On pourrait créer cette nouvelle norme. Passer de la norme « une femme qui dit non, c’est un peu oui » ou « qui ne dit mot consent » à une norme qui fasse du respect et du consentement la règle.

On pourrait conditionner une population à ne pas violer. (...)

On pourrait lancer une vaste opération d’apprentissage du respect. A l’école, dans les entreprises, dans les médias, dans la société. On fait collectivement et individuellement lever le niveau d’exigence de non-violence. Pour rendre l’atteinte à la dignité et le non-respect du consentement insupportable socialement.

Lancer un plan d’éducation sexuelle

En parallèle, on lance un vaste programme d’éducation sexuelle. Valerie Rey-Robert le dit ici. Elle a raison. On ne luttera pas contre les violences sexuelles sans éducation sexuelle. (...)
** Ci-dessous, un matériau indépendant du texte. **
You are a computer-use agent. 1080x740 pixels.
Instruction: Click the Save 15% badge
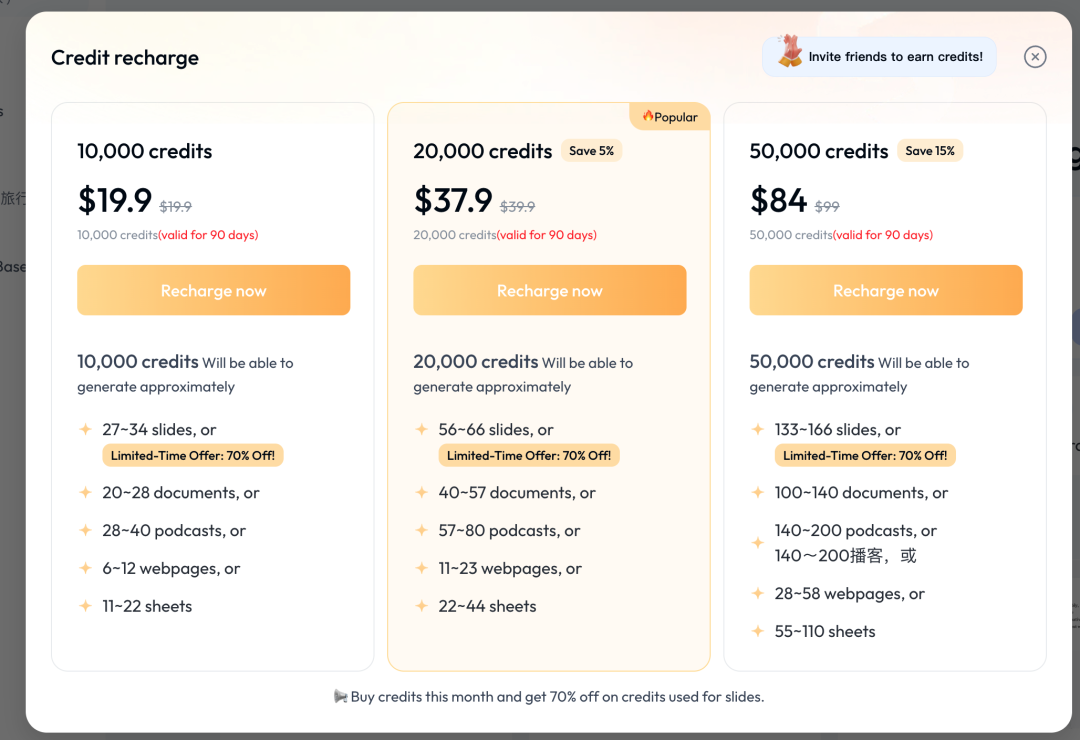point(929,150)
Le respect, le rapport au corps de l’autre, le consentement, ça s’apprend. Ce n’est pas inné. Et actuellement, notre société nous apprend plutôt l’inverse. Nous sommes conditionné·e·s à ne pas penser les femmes ou leurs sexualités à égalité d’humanité. (...)

Pour faire en sorte que les hommes cessent de violer, il faut donc faire bouger les rapports de force.

Les rapports de force économiques et sociaux (collectifs) et les rapports de force intimes et individuels. On peut former les femmes, leur apprendre à dire oui ou non quand elles ont envie. On peut aussi, et ça sera sans doute beaucoup plus efficace, apprendre aux hommes à regarder, penser, considérer les femmes comme des êtres humains aussi importants qu’eux. Et à les respecter comme telles.